In other words, all was dandy from a capitalist point of view, and, once illegitimate elections had been staged by the Honduran coup regime, the Democratic regime of then-US President Barack Obama wasted no time in signing off on the electoral triumph of the right-wing Porfirio Lobo, who quickly declared Honduras “Open for Business.”

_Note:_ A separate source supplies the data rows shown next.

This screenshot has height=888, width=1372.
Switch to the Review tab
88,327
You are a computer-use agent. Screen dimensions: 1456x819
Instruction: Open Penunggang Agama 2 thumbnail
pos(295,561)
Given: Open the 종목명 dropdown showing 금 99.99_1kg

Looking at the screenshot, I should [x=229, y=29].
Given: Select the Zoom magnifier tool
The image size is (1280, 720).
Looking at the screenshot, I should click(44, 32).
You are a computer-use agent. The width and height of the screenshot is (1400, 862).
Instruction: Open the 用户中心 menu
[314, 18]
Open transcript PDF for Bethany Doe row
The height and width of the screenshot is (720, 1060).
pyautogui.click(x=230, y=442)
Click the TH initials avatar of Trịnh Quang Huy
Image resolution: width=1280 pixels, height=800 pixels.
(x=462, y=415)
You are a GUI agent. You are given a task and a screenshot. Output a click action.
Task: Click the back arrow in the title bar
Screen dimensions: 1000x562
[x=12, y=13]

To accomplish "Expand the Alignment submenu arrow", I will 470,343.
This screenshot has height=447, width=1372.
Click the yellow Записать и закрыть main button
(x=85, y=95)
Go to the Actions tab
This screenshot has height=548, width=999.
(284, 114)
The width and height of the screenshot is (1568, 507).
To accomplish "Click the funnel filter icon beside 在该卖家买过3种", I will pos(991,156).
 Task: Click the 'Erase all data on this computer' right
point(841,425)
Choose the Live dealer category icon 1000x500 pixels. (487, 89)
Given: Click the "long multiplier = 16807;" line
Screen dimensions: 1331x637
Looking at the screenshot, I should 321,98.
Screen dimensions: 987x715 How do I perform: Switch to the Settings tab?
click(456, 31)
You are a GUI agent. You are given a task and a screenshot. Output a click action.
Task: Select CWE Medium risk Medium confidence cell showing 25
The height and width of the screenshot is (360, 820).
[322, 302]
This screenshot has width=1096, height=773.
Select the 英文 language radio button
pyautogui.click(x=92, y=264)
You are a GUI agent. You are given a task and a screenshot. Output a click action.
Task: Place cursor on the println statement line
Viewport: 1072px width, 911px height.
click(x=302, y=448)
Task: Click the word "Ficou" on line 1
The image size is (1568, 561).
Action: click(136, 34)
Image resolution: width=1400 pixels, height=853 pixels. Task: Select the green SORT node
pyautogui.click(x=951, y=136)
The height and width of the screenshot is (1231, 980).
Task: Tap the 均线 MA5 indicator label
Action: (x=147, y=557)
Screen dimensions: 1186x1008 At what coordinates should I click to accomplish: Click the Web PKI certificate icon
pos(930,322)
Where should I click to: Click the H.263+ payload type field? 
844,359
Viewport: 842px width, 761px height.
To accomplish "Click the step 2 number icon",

Things then got even better with the reign of the aforementioned narco-President Juan Orlando Hernandez, whose re-election in 2017 amid ubiquitous fraud allegations was swiftly recognised by the first Trump administration – and never mind the ensuing slaughter, by US-funded security forces, of Hondurans protesting the election results.

Advertisement

Now that Trump is back at the helm of the USS Honduras with Asfura as first mate, it would have been remiss had Israeli Prime Minister Benjamin Netanyahu not turned up on deck, as well.

During a January visit to Jerusalem to kiss Israel’s genocidal backside, Asfura made a downright disgusting mockery of his own Palestinian origins, responding with enthusiasm to Netanyahu’s declaration that he looked “forward to working with your government, both in economic fields and agriculture and technology in any of the areas that I think are laid before us”.

The man with the blood of potentially many hundreds of thousands of Palestinians on his hands proceeded to reassure the Palestinian-descended Honduran head of state, “You should know that as far as Israel is concerned, the sky is the limit.”

Under Asfura, Honduras is, no doubt, on course to renew its status as a key node of US power and influence in the hemisphere, giving Trump even greater leeway to wreak havoc in Venezuela, Cuba, and wherever else he sees fit – and probably guaranteeing a lot more spectacular violence to come in Honduras itself.

And as the USS Honduras sets off with vigour on its latest voyage of imperial servitude, you might say the sea is the limit, too.

The views expressed in this article are the author’s own and do not necessarily reflect Al Jazeera’s editorial stance.